§ **Instructions for the task**
Please quote the database setup notebook code below word for word, beginning at "#create sparkify database" and stopping after "conn.close()".

### Imports

In [1]:
import psycopg2
import pandas as pd

In [2]:
def create_database():
    #connect to default database
    conn = psycopg2.connect("host=127.0.0.1 dbname=postgres user=**** password=****
    conn.set_session(autocommit=True)
    cur = conn.cursor()
    
    #create sparkify database with UTF8 encoding
    cur.execute("DROP DATABASE IF EXISTS accounts")
    cur.execute("CREATE DATABASE accounts")
    
    #close connection to default database
    conn.close()
    
    #connect to sparkify database
    conn = psycopg2.connect("host=127.0.0.1 dbname=accounts user=**** password=****")
    cur = conn.cursor()
    
    return cur, conn

In [3]:
def drop_tables(cur, conn):
    for query in drop_table_queries:
        cur.execute(query)
        conn.commit()

In [4]:
def create_tables(cur, conn):
    for query in create_table_queries:
        cur.execute(query)
        conn.commit()

### Accounts Country

In [5]:
AccountsCountry = pd.read_csv("Wealth Data/Wealth-AccountsCountry.csv", nrows=147)

§ **Supplied material**

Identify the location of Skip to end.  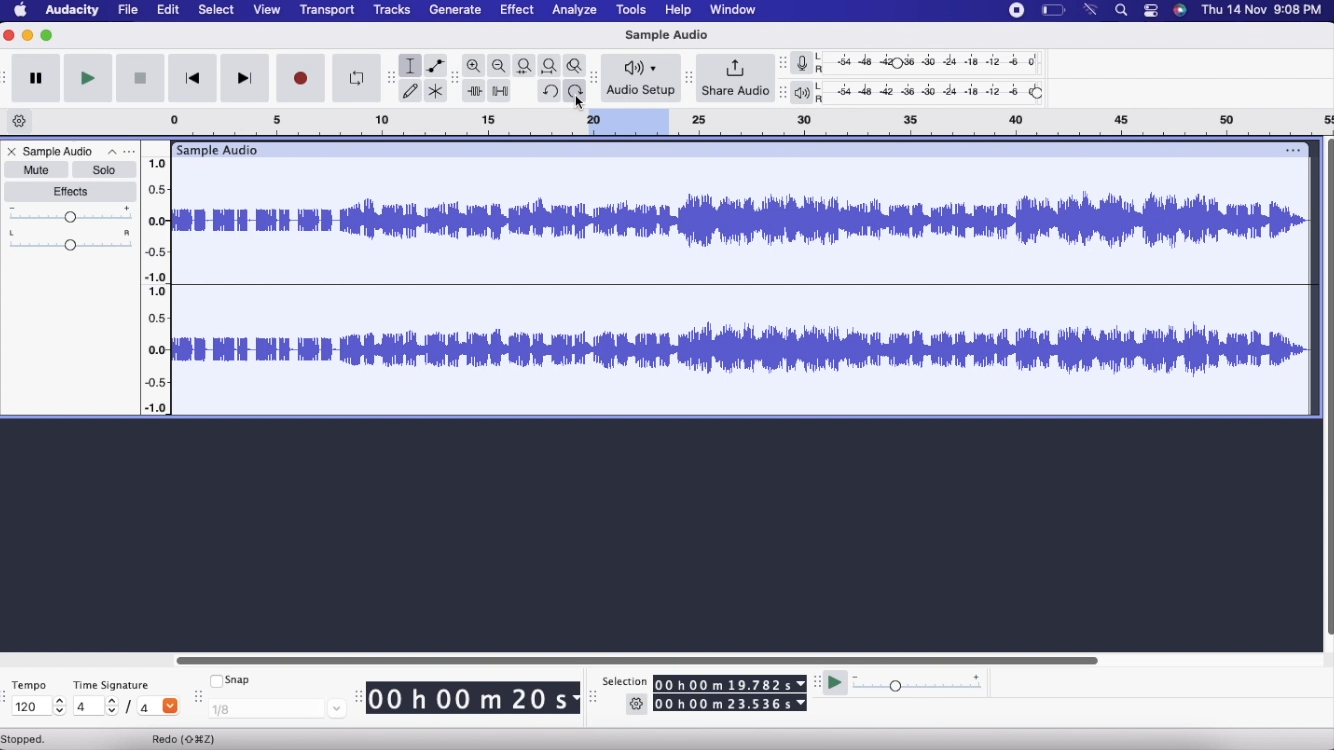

§ **Answer to this exercise**
#create sparkify database with UTF8 encoding
    cur.execute("DROP DATABASE IF EXISTS accounts")
    cur.execute("CREATE DATABASE accounts")
    
    #close connection to default database
    conn.close()